*INFORMATION*:
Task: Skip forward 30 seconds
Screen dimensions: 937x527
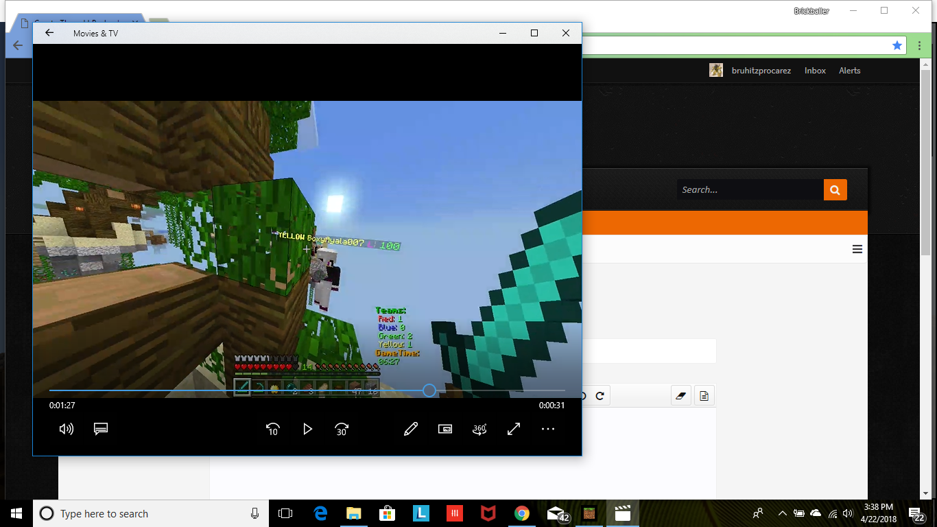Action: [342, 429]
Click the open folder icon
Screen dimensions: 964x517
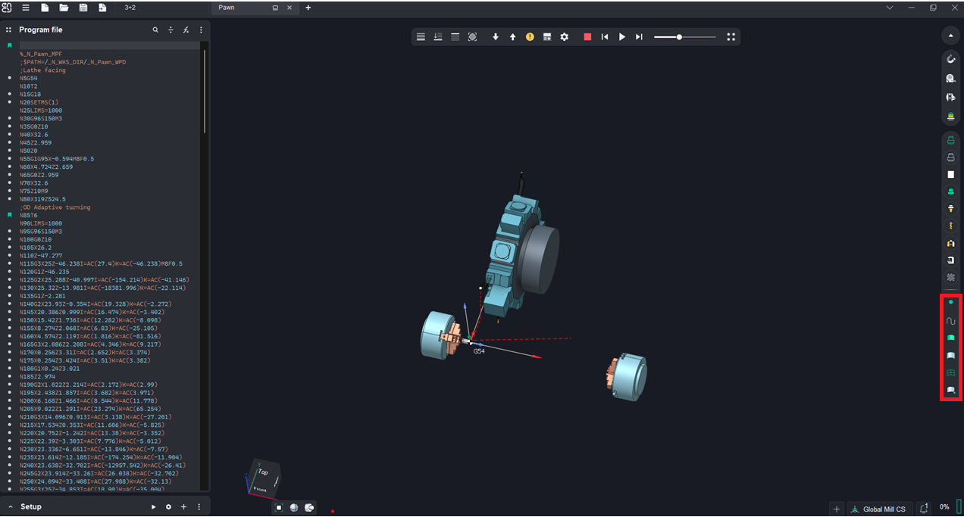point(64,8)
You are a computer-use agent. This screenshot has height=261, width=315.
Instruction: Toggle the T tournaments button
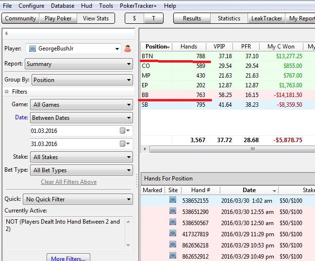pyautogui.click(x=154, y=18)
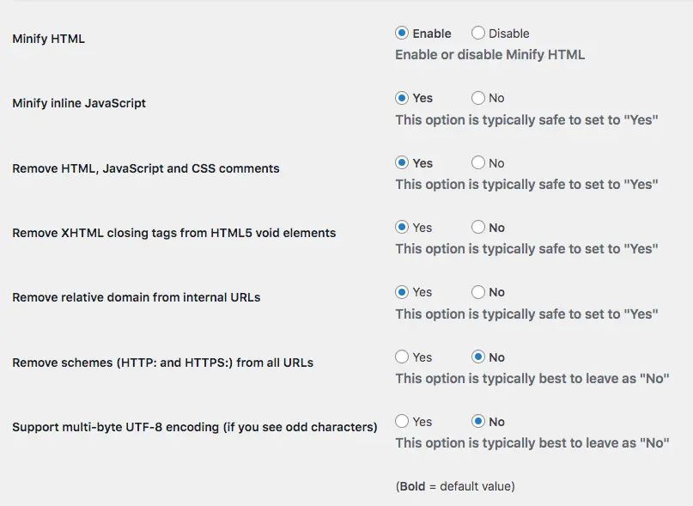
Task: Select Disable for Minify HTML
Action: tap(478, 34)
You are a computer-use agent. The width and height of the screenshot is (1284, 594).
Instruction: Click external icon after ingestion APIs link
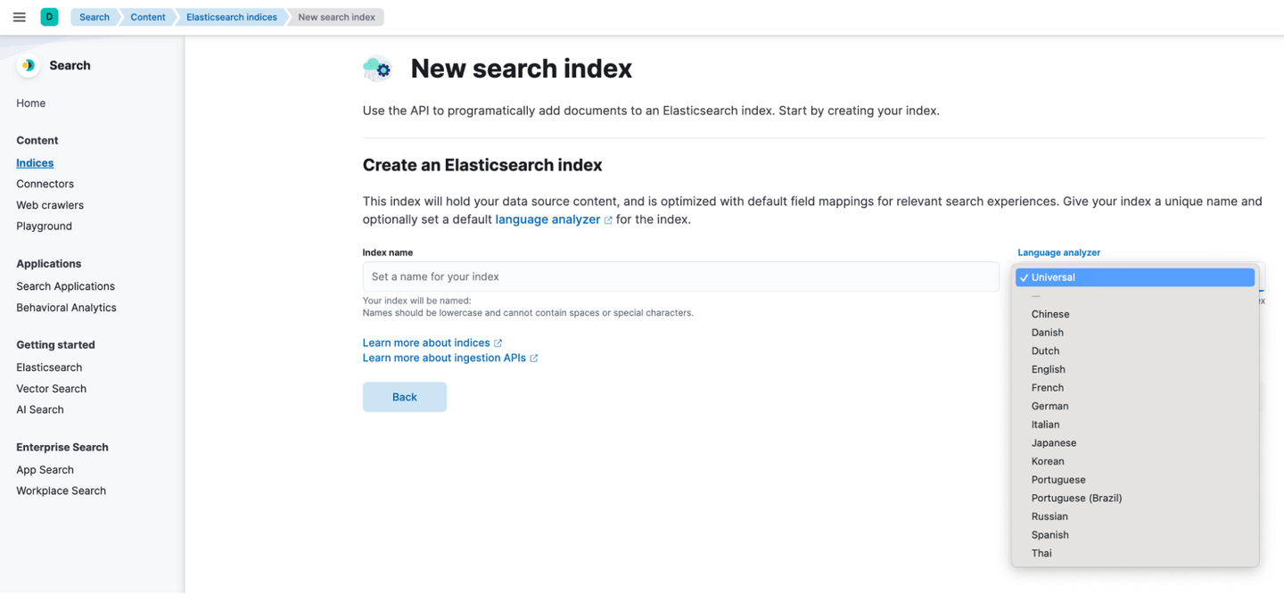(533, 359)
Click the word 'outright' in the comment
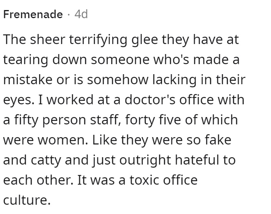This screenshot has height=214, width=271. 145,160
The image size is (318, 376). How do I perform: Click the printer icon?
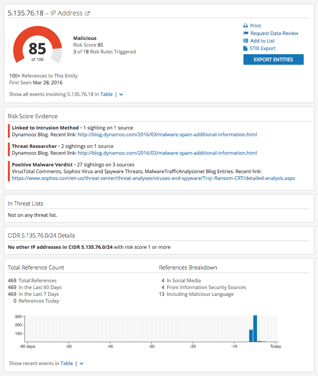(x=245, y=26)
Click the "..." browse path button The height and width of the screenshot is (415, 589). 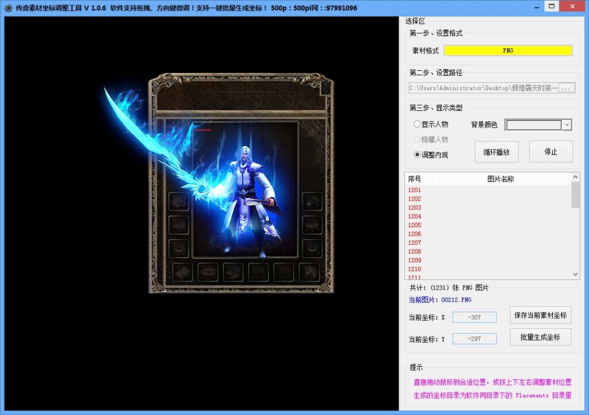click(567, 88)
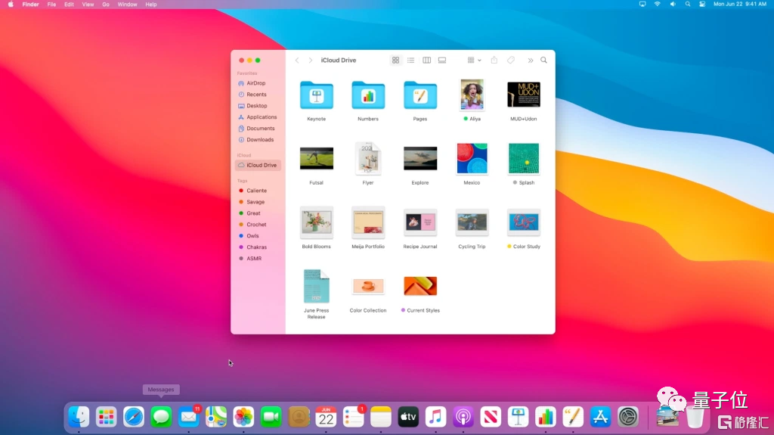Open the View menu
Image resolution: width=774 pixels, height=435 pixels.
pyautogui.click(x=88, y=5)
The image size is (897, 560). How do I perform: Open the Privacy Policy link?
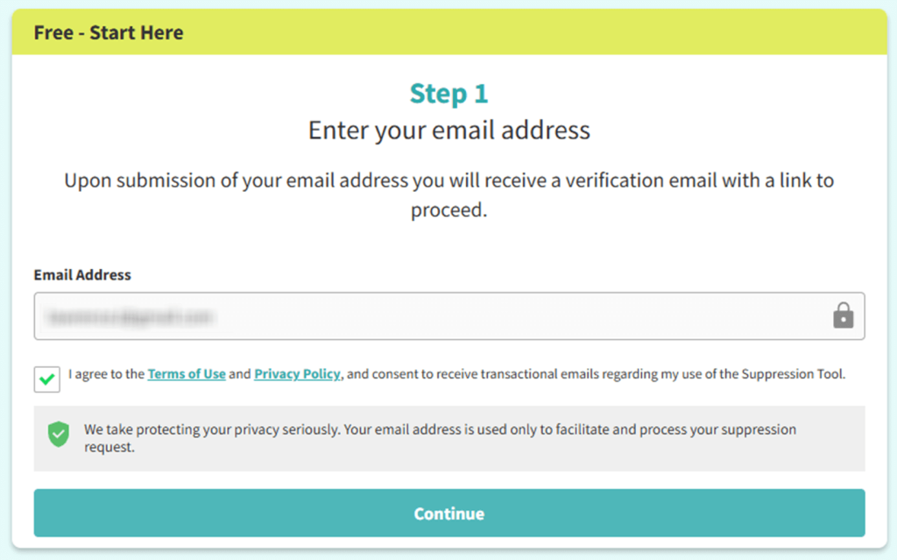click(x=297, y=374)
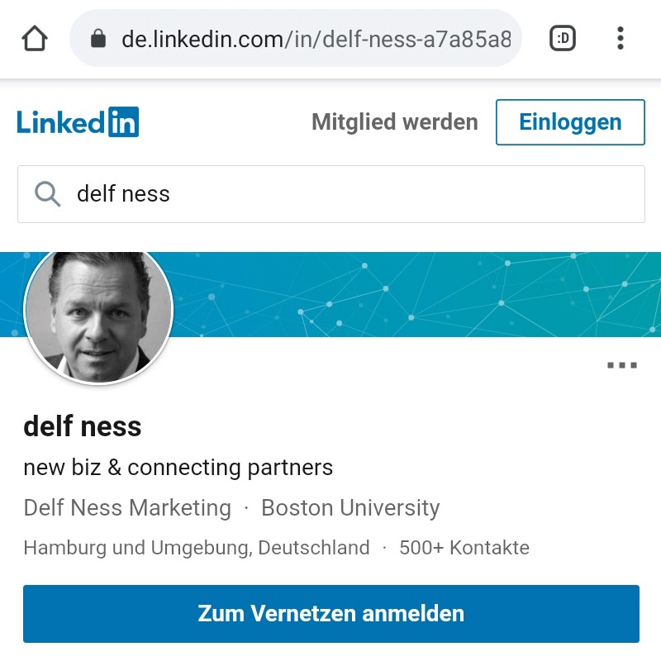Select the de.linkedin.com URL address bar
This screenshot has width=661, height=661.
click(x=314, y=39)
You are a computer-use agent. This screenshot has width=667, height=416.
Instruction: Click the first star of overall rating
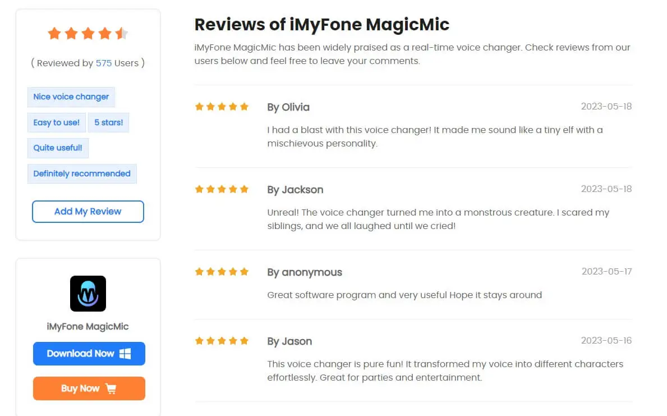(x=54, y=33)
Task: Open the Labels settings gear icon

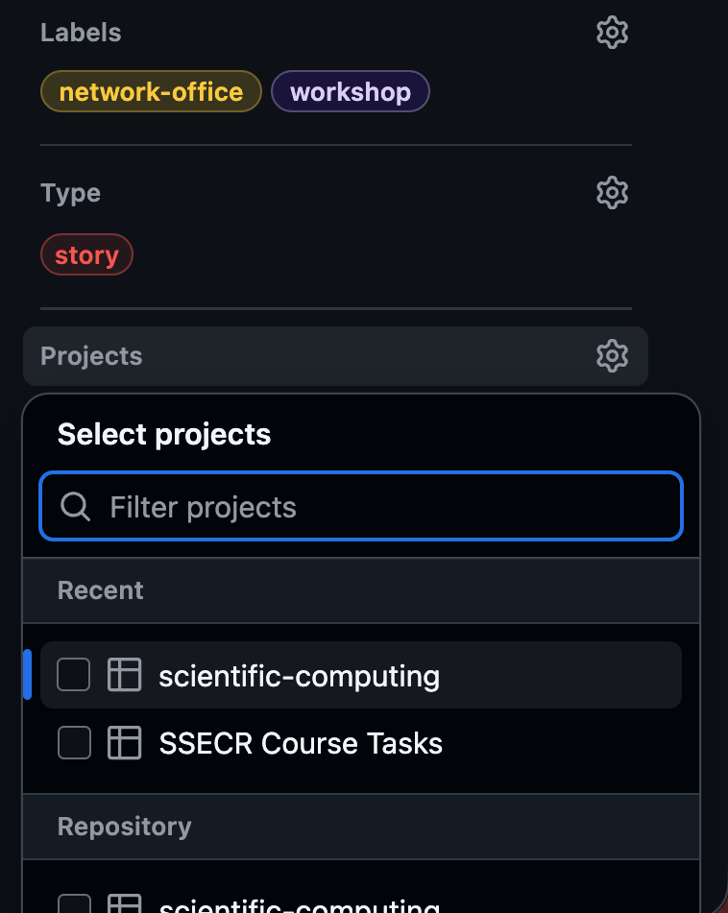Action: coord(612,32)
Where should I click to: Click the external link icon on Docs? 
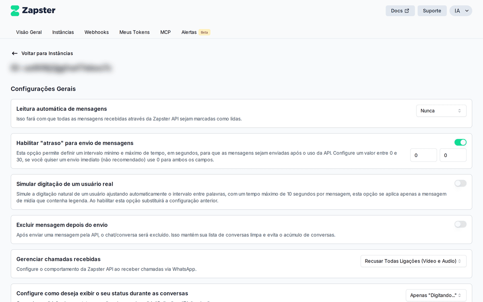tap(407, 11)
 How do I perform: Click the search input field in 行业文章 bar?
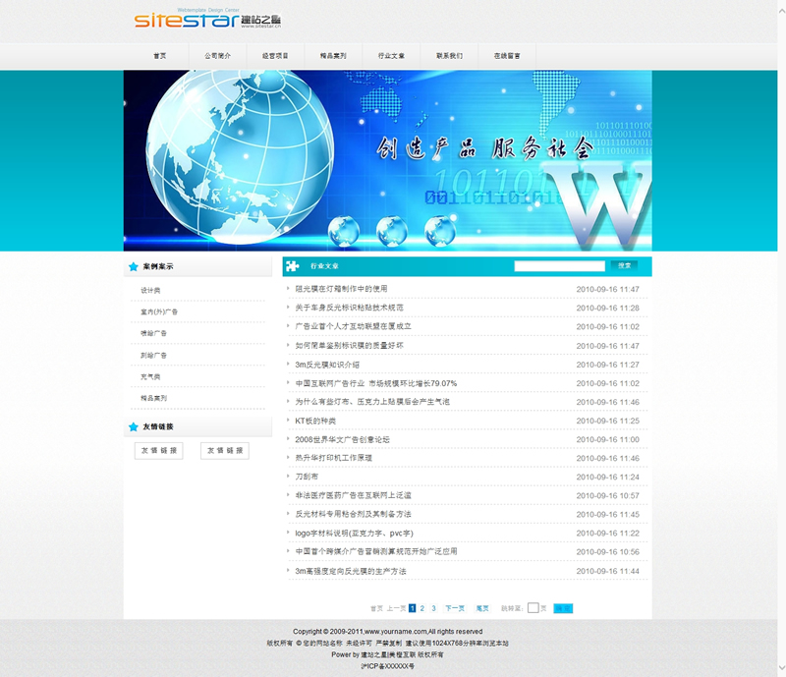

*TASK OBJECTIVE*:
Write out again only the lines from the line that contains "The image size is (897, 560)." through the last line of the records, both ends included, without any of the pictures.

*WORKED SOLUTION*:
The image size is (897, 560). How do I perform: Open the Privacy Policy link?
click(x=297, y=374)
Select the de.linkedin.com URL address bar
This screenshot has width=661, height=661.
click(x=314, y=39)
You are a computer-use agent. This screenshot has width=667, height=416.
Instruction: Click the first star of overall rating
(x=54, y=33)
Task: Open the Labels settings gear icon

Action: coord(612,32)
Where should I click to: Click the external link icon on Docs? 
tap(407, 11)
 How do I perform: Click the search input field in 行业文章 bar?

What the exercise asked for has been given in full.